# DATASET EXTRACT:

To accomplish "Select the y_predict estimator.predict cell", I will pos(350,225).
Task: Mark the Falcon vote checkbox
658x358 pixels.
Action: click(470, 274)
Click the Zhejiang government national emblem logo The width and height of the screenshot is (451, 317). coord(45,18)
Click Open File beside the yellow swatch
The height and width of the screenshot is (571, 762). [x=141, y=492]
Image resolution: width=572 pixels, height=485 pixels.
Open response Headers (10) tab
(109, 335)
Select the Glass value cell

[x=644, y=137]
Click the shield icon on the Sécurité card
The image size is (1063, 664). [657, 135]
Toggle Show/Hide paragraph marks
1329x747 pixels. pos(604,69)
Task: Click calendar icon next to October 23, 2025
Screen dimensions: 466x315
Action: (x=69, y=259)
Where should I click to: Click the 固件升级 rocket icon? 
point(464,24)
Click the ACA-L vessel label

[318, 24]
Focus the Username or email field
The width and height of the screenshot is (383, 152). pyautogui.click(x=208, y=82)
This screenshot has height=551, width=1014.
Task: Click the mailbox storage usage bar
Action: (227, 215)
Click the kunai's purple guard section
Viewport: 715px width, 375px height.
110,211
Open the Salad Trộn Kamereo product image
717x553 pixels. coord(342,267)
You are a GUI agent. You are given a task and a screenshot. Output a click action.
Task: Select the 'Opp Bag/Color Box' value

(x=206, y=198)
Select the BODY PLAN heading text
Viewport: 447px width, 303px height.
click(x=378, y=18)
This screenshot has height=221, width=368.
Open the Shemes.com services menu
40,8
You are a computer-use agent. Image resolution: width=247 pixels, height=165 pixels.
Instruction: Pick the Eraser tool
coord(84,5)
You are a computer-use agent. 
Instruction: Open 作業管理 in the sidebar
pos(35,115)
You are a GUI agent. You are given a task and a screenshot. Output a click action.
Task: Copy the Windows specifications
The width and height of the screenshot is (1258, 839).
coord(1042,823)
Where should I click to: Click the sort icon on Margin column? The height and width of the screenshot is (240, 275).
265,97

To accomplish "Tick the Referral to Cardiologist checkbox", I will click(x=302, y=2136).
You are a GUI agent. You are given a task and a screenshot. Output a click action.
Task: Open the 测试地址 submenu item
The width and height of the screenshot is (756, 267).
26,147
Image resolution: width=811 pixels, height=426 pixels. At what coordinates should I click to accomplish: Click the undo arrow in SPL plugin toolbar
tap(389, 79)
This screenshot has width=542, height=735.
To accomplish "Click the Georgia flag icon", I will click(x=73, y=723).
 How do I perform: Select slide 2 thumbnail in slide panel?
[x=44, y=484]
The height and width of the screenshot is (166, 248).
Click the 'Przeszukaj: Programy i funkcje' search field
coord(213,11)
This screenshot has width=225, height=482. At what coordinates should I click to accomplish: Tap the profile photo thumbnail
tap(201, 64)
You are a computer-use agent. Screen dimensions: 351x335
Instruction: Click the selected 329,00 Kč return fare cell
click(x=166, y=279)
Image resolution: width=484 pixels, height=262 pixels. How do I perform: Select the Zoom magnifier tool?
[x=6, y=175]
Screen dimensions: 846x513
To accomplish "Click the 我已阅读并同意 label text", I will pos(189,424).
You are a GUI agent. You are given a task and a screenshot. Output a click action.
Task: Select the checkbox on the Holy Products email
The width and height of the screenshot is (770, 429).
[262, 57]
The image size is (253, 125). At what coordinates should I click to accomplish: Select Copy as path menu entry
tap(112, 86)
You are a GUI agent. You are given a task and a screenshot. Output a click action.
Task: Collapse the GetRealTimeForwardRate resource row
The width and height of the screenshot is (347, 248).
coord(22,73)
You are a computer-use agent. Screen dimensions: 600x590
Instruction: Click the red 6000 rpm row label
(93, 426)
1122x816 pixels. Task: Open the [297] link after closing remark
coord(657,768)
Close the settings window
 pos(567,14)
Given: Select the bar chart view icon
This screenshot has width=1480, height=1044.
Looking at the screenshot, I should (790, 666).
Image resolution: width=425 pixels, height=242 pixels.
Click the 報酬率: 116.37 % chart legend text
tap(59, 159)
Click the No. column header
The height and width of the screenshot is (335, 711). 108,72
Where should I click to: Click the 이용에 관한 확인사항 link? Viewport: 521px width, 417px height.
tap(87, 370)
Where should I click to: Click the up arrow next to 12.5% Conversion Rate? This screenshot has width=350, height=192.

# PROBLEM DETAILS:
The answer must be every entry, reproduced exactly.

# SOLUTION TO THIS PROBLEM:
To accomplish "Select the y_predict estimator.predict cell", I will pos(350,225).
Task: Mark the Falcon vote checkbox
658x358 pixels.
Action: click(470, 274)
Click the Zhejiang government national emblem logo The width and height of the screenshot is (451, 317). coord(45,18)
Click Open File beside the yellow swatch
The height and width of the screenshot is (571, 762). [x=141, y=492]
Image resolution: width=572 pixels, height=485 pixels.
Open response Headers (10) tab
(109, 335)
Select the Glass value cell

[x=644, y=137]
Click the shield icon on the Sécurité card
The image size is (1063, 664). [657, 135]
Toggle Show/Hide paragraph marks
1329x747 pixels. pos(604,69)
Task: Click calendar icon next to October 23, 2025
Screen dimensions: 466x315
Action: (x=69, y=259)
Where should I click to: Click the 固件升级 rocket icon? 
point(464,24)
Click the ACA-L vessel label

[318, 24]
Focus the Username or email field
The width and height of the screenshot is (383, 152). pyautogui.click(x=208, y=82)
This screenshot has height=551, width=1014.
Task: Click the mailbox storage usage bar
Action: (227, 215)
Click the kunai's purple guard section
Viewport: 715px width, 375px height.
110,211
Open the Salad Trộn Kamereo product image
717x553 pixels. coord(342,267)
You are a GUI agent. You are given a task and a screenshot. Output a click action.
Task: Select the 'Opp Bag/Color Box' value

(x=206, y=198)
Select the BODY PLAN heading text
Viewport: 447px width, 303px height.
click(x=378, y=18)
This screenshot has height=221, width=368.
Open the Shemes.com services menu
40,8
You are a computer-use agent. Image resolution: width=247 pixels, height=165 pixels.
Instruction: Pick the Eraser tool
coord(84,5)
You are a computer-use agent. 
Instruction: Open 作業管理 in the sidebar
pos(35,115)
You are a GUI agent. You are given a task and a screenshot. Output a click action.
Task: Copy the Windows specifications
The width and height of the screenshot is (1258, 839).
coord(1042,823)
Where should I click to: Click the sort icon on Margin column? The height and width of the screenshot is (240, 275).
265,97

To accomplish "Tick the Referral to Cardiologist checkbox", I will click(x=302, y=2136).
You are a GUI agent. You are given a task and a screenshot. Output a click action.
Task: Open the 测试地址 submenu item
The width and height of the screenshot is (756, 267).
26,147
Image resolution: width=811 pixels, height=426 pixels. At what coordinates should I click to accomplish: Click the undo arrow in SPL plugin toolbar
tap(389, 79)
This screenshot has width=542, height=735.
To accomplish "Click the Georgia flag icon", I will click(x=73, y=723).
 How do I perform: Select slide 2 thumbnail in slide panel?
[x=44, y=484]
The height and width of the screenshot is (166, 248).
Click the 'Przeszukaj: Programy i funkcje' search field
coord(213,11)
This screenshot has width=225, height=482. At what coordinates should I click to accomplish: Tap the profile photo thumbnail
tap(201, 64)
You are a computer-use agent. Screen dimensions: 351x335
Instruction: Click the selected 329,00 Kč return fare cell
click(x=166, y=279)
Image resolution: width=484 pixels, height=262 pixels. How do I perform: Select the Zoom magnifier tool?
[x=6, y=175]
Screen dimensions: 846x513
To accomplish "Click the 我已阅读并同意 label text", I will pos(189,424).
You are a GUI agent. You are given a task and a screenshot. Output a click action.
Task: Select the checkbox on the Holy Products email
The width and height of the screenshot is (770, 429).
[262, 57]
The image size is (253, 125). At what coordinates should I click to accomplish: Select Copy as path menu entry
tap(112, 86)
You are a GUI agent. You are given a task and a screenshot. Output a click action.
Task: Collapse the GetRealTimeForwardRate resource row
The width and height of the screenshot is (347, 248).
coord(22,73)
You are a computer-use agent. Screen dimensions: 600x590
Instruction: Click the red 6000 rpm row label
(93, 426)
1122x816 pixels. Task: Open the [297] link after closing remark
coord(657,768)
Close the settings window
 pos(567,14)
Given: Select the bar chart view icon
This screenshot has width=1480, height=1044.
Looking at the screenshot, I should (790, 666).
Image resolution: width=425 pixels, height=242 pixels.
Click the 報酬率: 116.37 % chart legend text
tap(59, 159)
Click the No. column header
The height and width of the screenshot is (335, 711). 108,72
Where should I click to: Click the 이용에 관한 확인사항 link? Viewport: 521px width, 417px height.
tap(87, 370)
Where should I click to: Click the up arrow next to 12.5% Conversion Rate? This screenshot has width=350, height=192.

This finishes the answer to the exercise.